【舞姫護衛】愛vs復讐のアメリ

■ショートシナリオ&プロモート


担当:深空月さゆる

対応レベル:8〜14lv

難易度:やや難

成功報酬:2 G 49 C

参加人数:5人

サポート参加人数:-人

冒険期間:05月26日〜05月29日

リプレイ公開日:2008年06月03日

●オープニング

 入ってきただけで、ギルドに訪れていた利用者の視線を奪った美しい少女がいた。
 服こそ簡素なものだったが、よく陽に焼けた肌、漆黒の腰まで届く長い髪、丸い柔らかな輪郭を描く顔、薔薇色の頬、――そして、均整の取れた唇が動き言葉を紡いだ。

「こんにちは、ここで依頼を出せると聞いたんですが」
 大きくは無い筈なのに、その声はよく通る。
「あの、すみません?どういう手続きを踏めばよろしいですか?」
 自分を見つめている青の瞳は、美しかった。見惚れていた為、反応が遅れてしまった。慌てて椅子を勧めた。
「失礼致しました。――ようこそ、冒険者ギルドへ」
 少女は短く礼を告げて、椅子に腰掛ける。ひとつひとつの動作が絵になる依頼人だった。

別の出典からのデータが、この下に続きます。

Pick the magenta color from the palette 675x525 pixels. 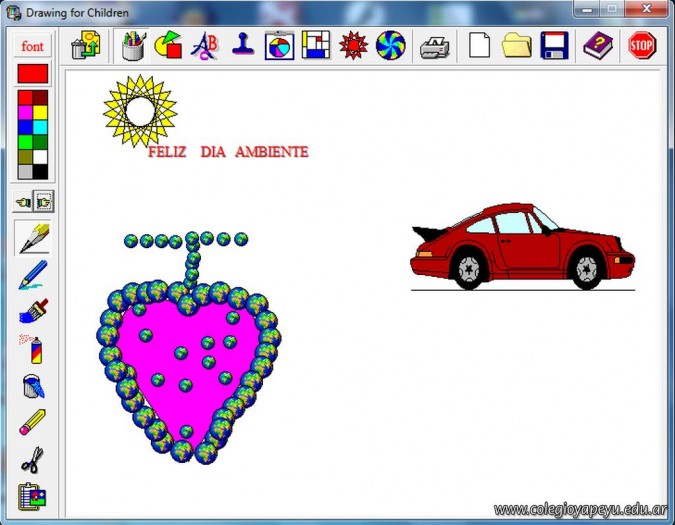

 ギルドの受付の彼は、目の前の尋常じゃなく美しい少女を知っていた。
 彼女は、彼が最近ご贔屓にしている見世物小屋の一座の花形である――奇術師である舞姫なのだ。
 手首に鈴を付け流麗な動きで舞台で踊りを披露し、何処からともなく花を生み出し華麗に舞う美しき少女。弦楽器も巧みに操る多彩さも兼ね備えている。

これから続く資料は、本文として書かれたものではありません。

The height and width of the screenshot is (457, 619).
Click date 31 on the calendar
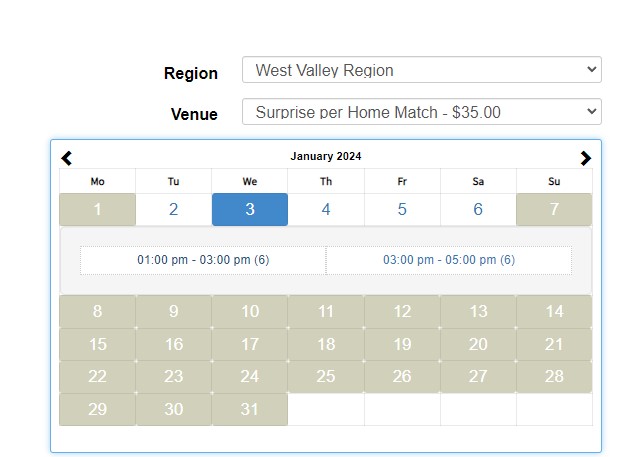(250, 409)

「・・・・あなたは、『流星座』のアメリさんですよね?」
「ええ、そうです。もしかして舞台をご覧頂いたことが・・?」
 思い切り頷いた相手に、アメリは苦笑をしてみせた。
「ありがとう。なら話が早いです。最近私を狙ってあの手この手で嫌がらせしているド変態・・・天界風に言うならストーカーですね、そいつを捕まえるのを手伝っていただきたいんですよ」

 アメリのファンである受付の男性は目をギラリと輝かせる。
「それは許せませんね。・・・・詳しい事情をお聞かせください」
 彼女は頷き、神妙な表情で説明を始めた。
「流星座は天幕の入口で、まず入場料を指定の箱に入れて入場していただきます。それはご存じだと思うのですが、そこに―――』
『アメリは自分の恋人なんだから、僕だけの為に舞って欲しい――』
 その考えに囚われた犯人は幾度となく羊皮紙を箱に滑り込ませ、自分の気持ちを伝えてきたというのだ。最初は思いこみの激しいファン、くらいで皆は左程深刻には考えていなかったらしいのだが・・・・。

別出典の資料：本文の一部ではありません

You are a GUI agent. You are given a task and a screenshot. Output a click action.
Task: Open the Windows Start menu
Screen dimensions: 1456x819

「その日の舞台が終りに差し掛かる頃です。しかも、突然何もないところから火があがったんですよ! お客さんは突然出て消えた炎も奇術の一環だと想ったようですが」

 少女は唇を噛みしめる。舞台を壊さないように彼らは辛うじてそれを取り繕った。青年はその舞台を見に行っていたので絶句する。不自然さを感じた客が出たとしても、予め予定されていた奇術だと言える程、彼らは舞台を壊さないよう咄嗟の判断でそうしたのだろう。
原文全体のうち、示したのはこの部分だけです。